*Selected passage*:

-- Opening Marker --

Ugandan lesbian, Claire, seeking
asylum in the UK, speaks of the difficulty of getting through the system. She
notes at the end of her talk that without the help of the Lesbian and Gay
Immigration Group she wouldn’t have survived. She says, “I would now be dead –
either at the hands of those I’d been returned to in Uganda, or, more likely,
at my own hand because I could no longer keep fighting and I didn’t know how
to, could no longer stand the pain and fear or could not bear to be sent back
to a slow and cruel death” (Townley 2005). Claire is now fighting to get asylum
for her lesbian partner who helped her escape. Her girlfriend arrived a few
weeks after Claire, but Claire cannot find her and believes the traffickers
whom her girlfriend borrowed money from are either holding her hostage in debt
prostitution or she is, perhaps, already dead.
It’s unusual for lesbian couples to be accepted as refugees.
An exception is the case of two lesbians from Mexico accepted as refugees by
Canada in 2001. They were admitted on grounds of belonging to a particular
social group: lesbian partners who are victims of domestic violence. One woman
testified that two men attacked them in 1998 while visiting a relative. The
husband, after learning about their lesbian relationship took away her child.

-- Closing Marker --

In the passage on lesbian asylum seekers, transcribe the text word for word, beginning with the words "It’s unusual for" and ending after "away her child.".

(Dataset entries)
-- Opening Marker --

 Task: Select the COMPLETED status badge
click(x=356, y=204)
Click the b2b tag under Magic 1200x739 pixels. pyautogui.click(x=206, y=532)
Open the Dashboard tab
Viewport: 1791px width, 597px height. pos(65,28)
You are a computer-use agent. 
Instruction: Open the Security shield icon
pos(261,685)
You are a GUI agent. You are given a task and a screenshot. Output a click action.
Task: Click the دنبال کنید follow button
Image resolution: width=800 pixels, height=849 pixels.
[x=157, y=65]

-- Closing Marker --

*Task result*:
It’s unusual for lesbian couples to be accepted as refugees.
An exception is the case of two lesbians from Mexico accepted as refugees by
Canada in 2001. They were admitted on grounds of belonging to a particular
social group: lesbian partners who are victims of domestic violence. One woman
testified that two men attacked them in 1998 while visiting a relative. The
husband, after learning about their lesbian relationship took away her child.